=== Section Start ===

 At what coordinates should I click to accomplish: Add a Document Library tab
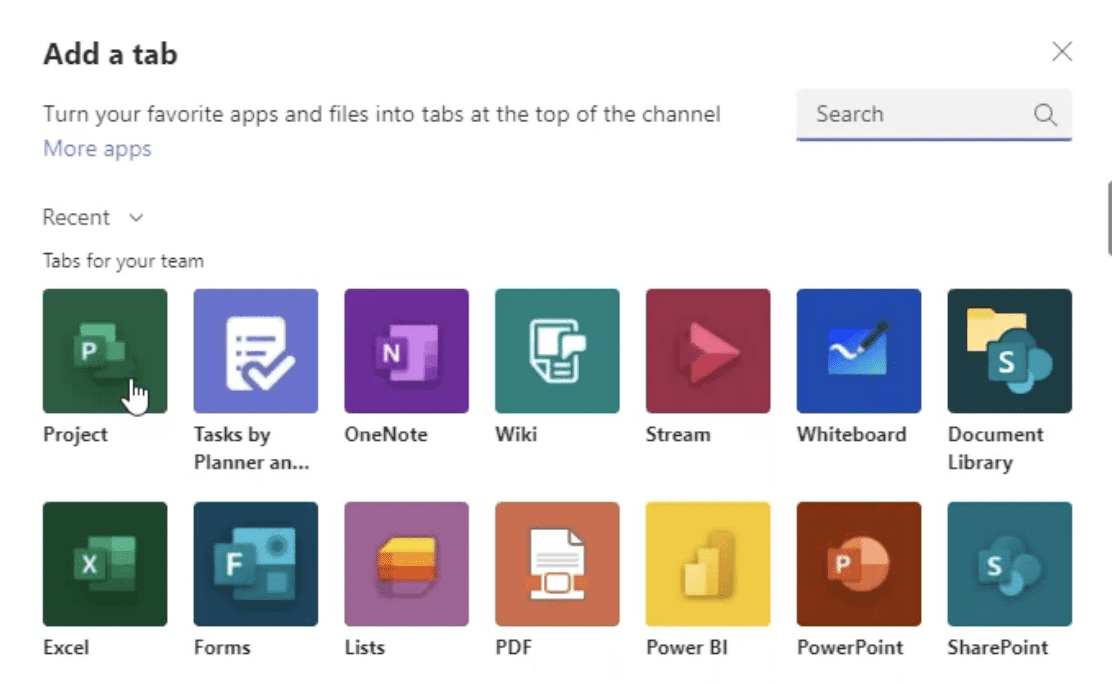click(1009, 351)
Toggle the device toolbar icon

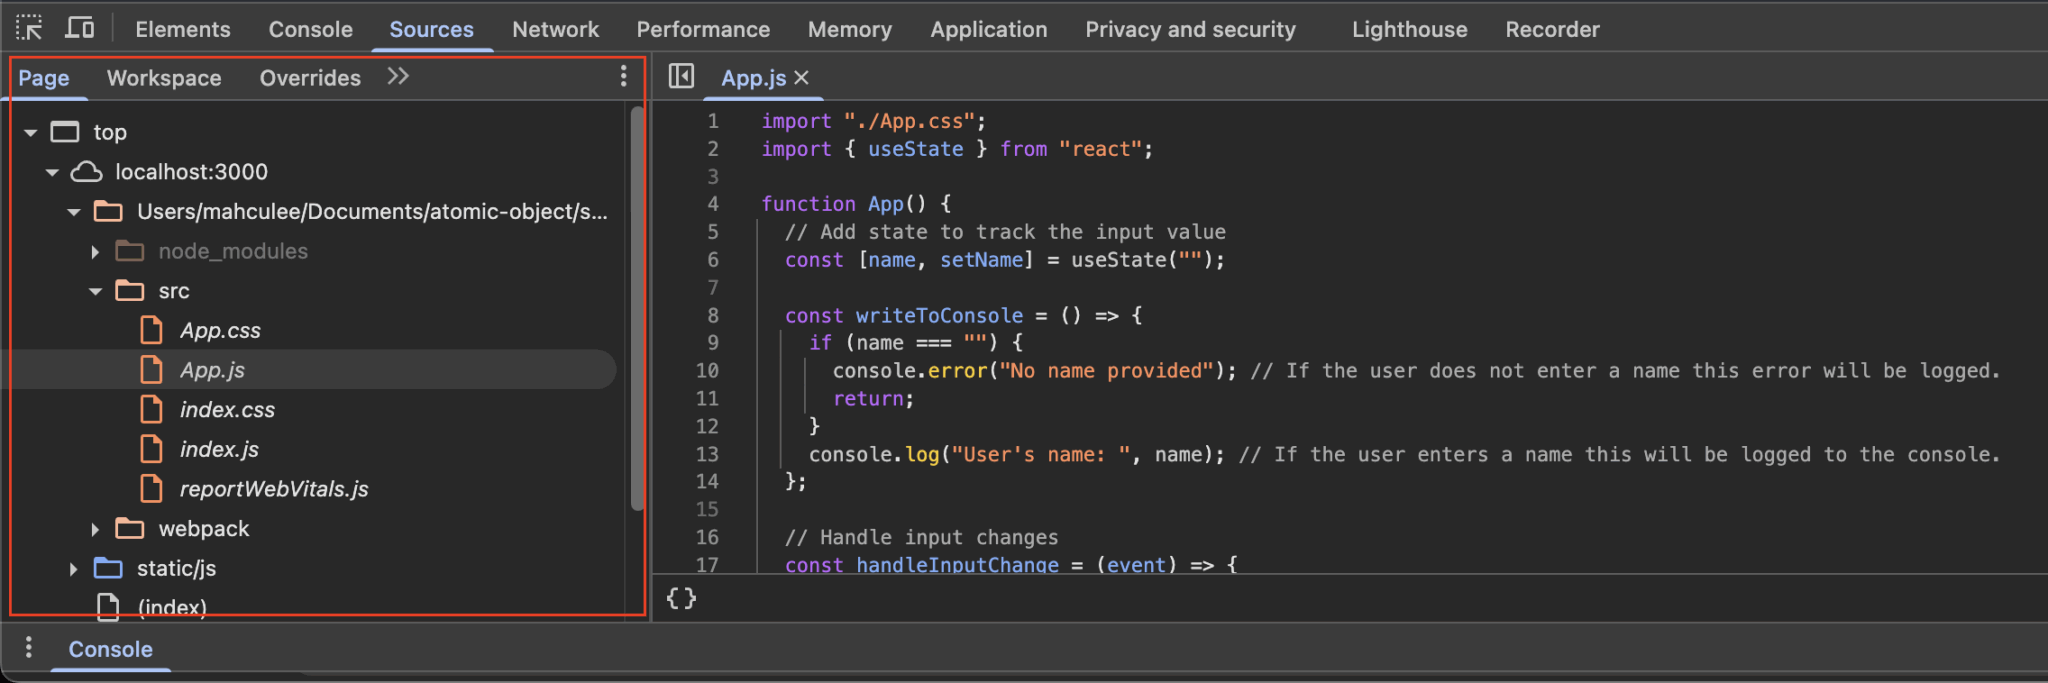79,28
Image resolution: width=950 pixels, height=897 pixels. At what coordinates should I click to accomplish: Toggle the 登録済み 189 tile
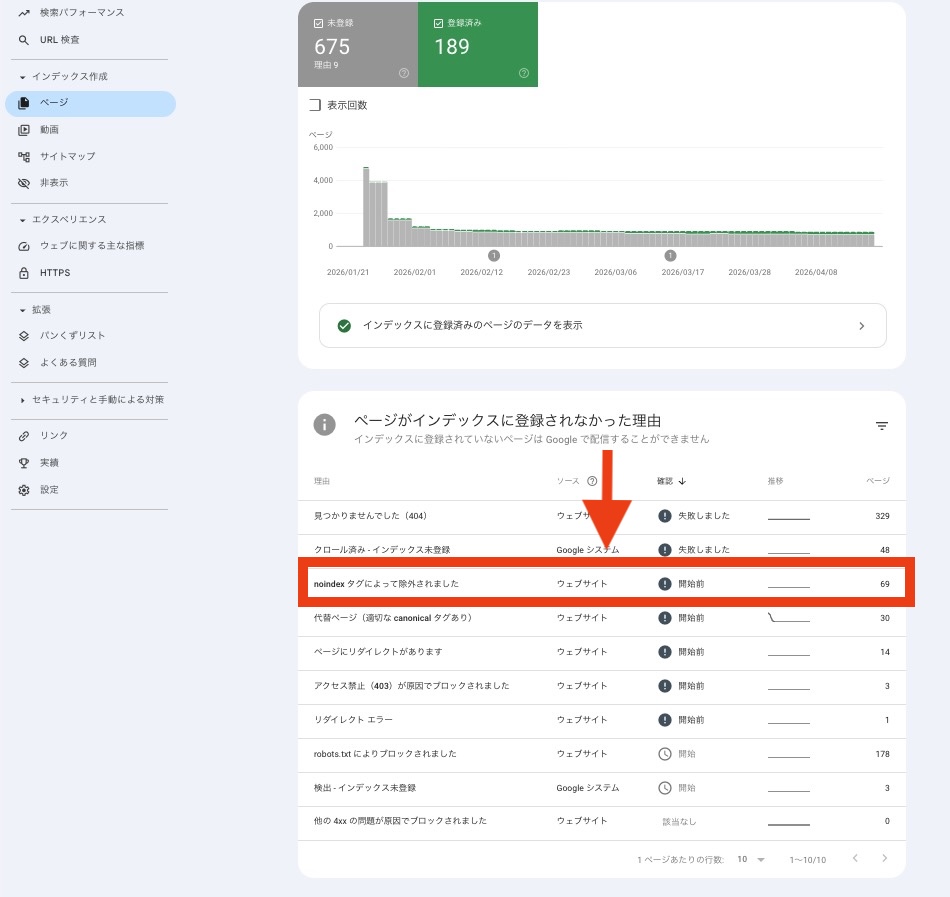click(478, 44)
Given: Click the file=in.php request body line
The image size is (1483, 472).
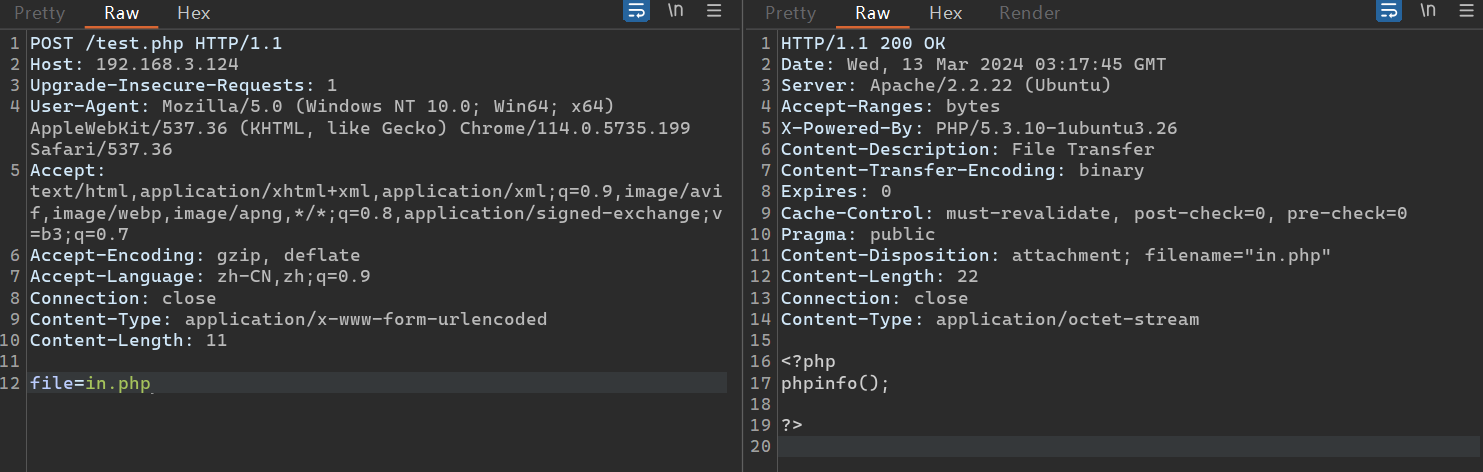Looking at the screenshot, I should tap(90, 384).
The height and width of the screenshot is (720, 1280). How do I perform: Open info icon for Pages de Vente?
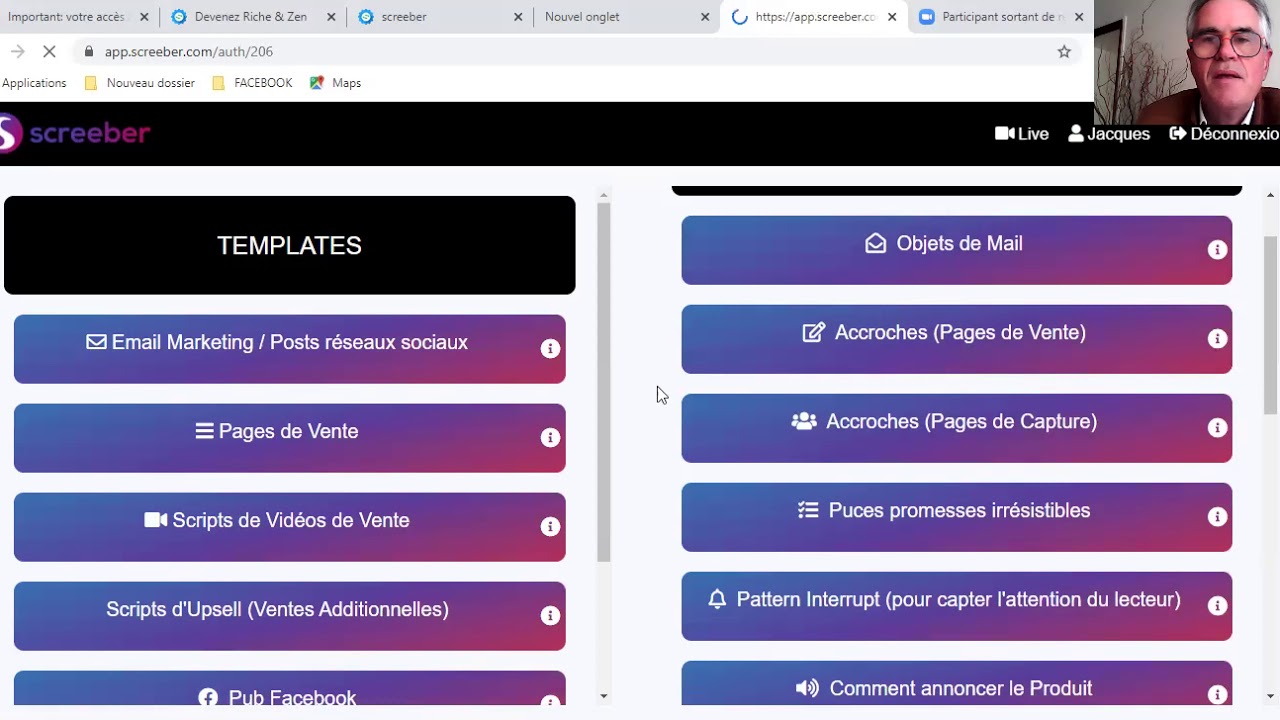[x=550, y=437]
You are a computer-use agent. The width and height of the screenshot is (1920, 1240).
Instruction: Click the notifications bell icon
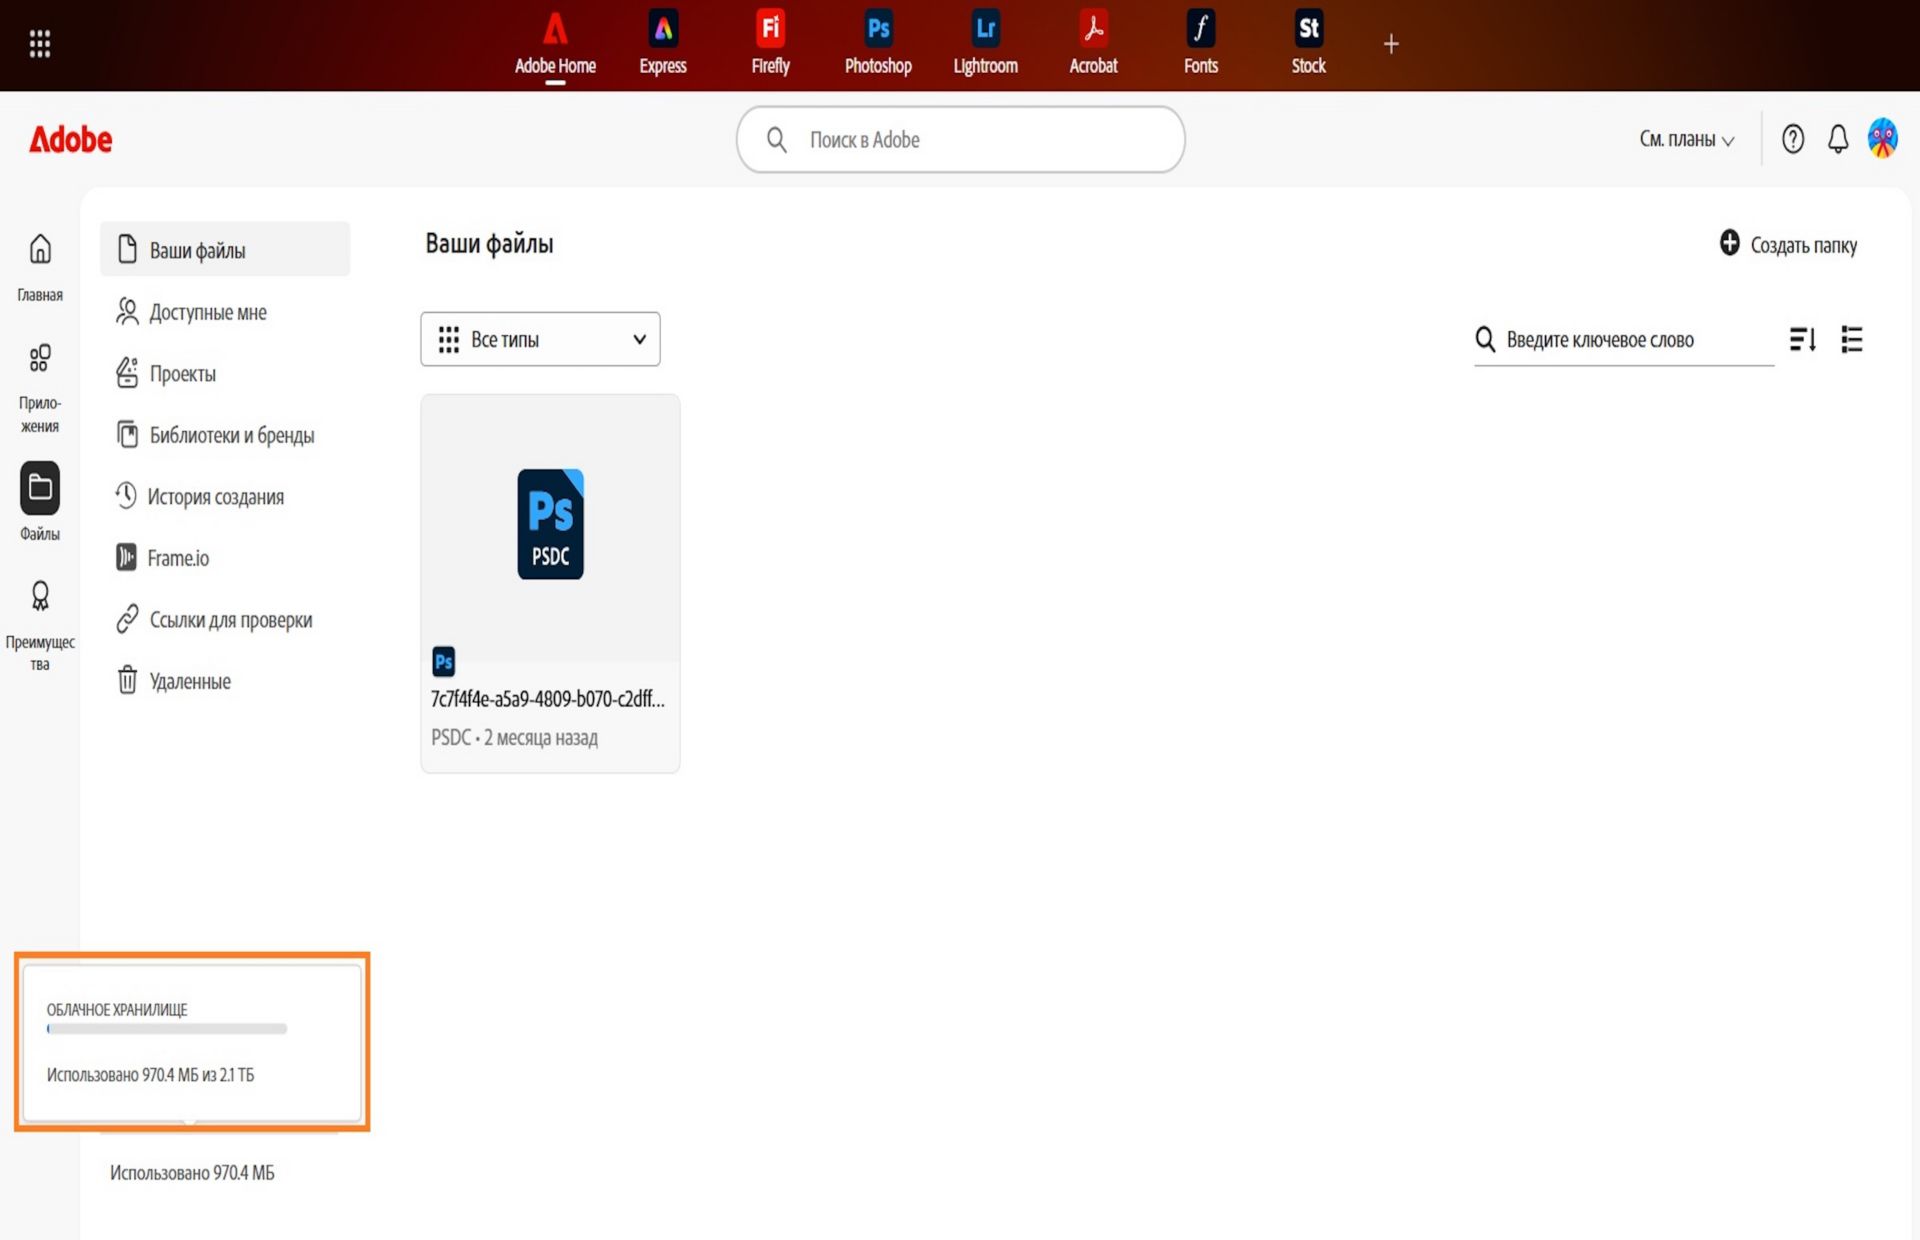(1838, 139)
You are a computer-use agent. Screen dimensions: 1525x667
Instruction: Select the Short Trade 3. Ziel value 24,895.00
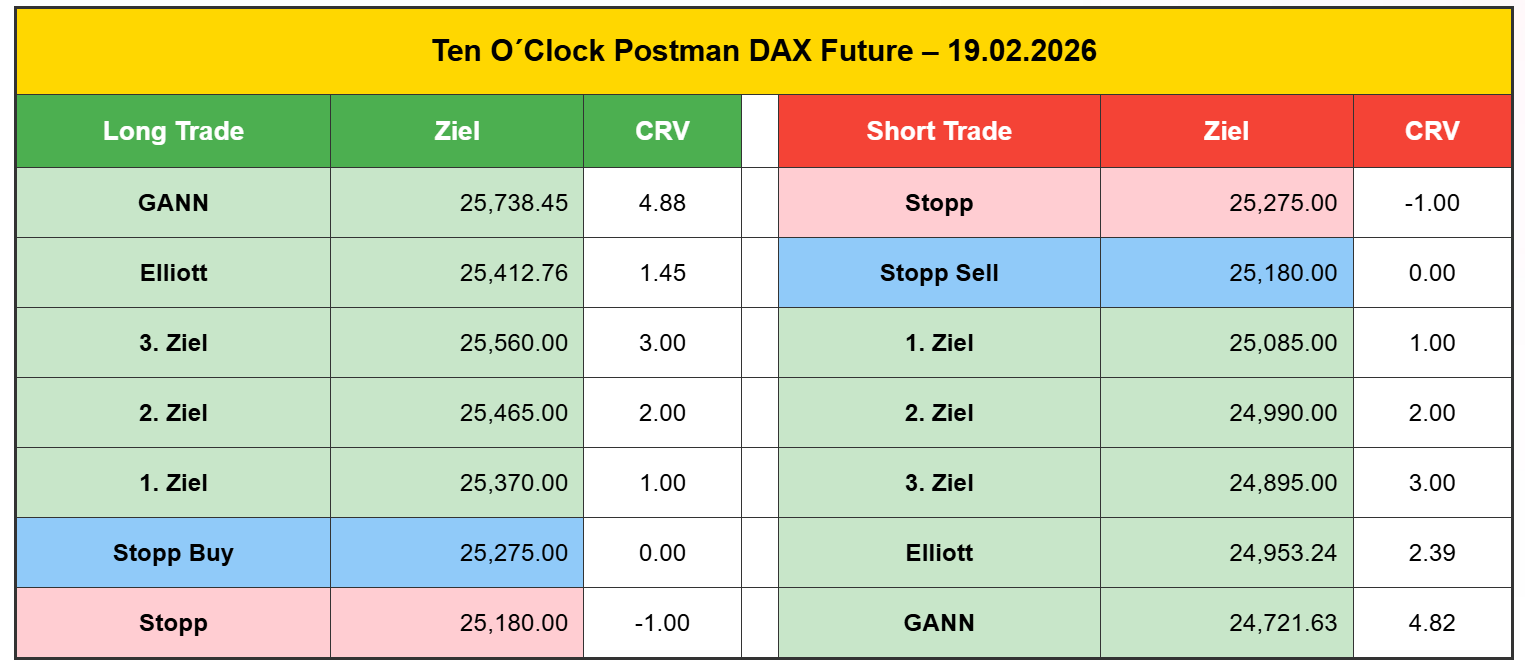(1282, 483)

=== Section End ===

WHAT YOU HAVE TO DO: Print all the material above exactly, and drop the images.

REPLY TO THE TASK:
 At what coordinates should I click to accomplish: Add a Document Library tab
click(1009, 351)
Toggle the device toolbar icon

79,28
Image resolution: width=950 pixels, height=897 pixels. At what coordinates should I click to accomplish: Toggle the 登録済み 189 tile
click(478, 44)
Given: Click the file=in.php request body line
The image size is (1483, 472).
Looking at the screenshot, I should tap(90, 384).
The height and width of the screenshot is (720, 1280). How do I perform: Open info icon for Pages de Vente?
[x=550, y=437]
You are a computer-use agent. The width and height of the screenshot is (1920, 1240).
Instruction: Click the notifications bell icon
(1838, 139)
You are a computer-use agent. Screen dimensions: 1525x667
Instruction: Select the Short Trade 3. Ziel value 24,895.00
(1282, 483)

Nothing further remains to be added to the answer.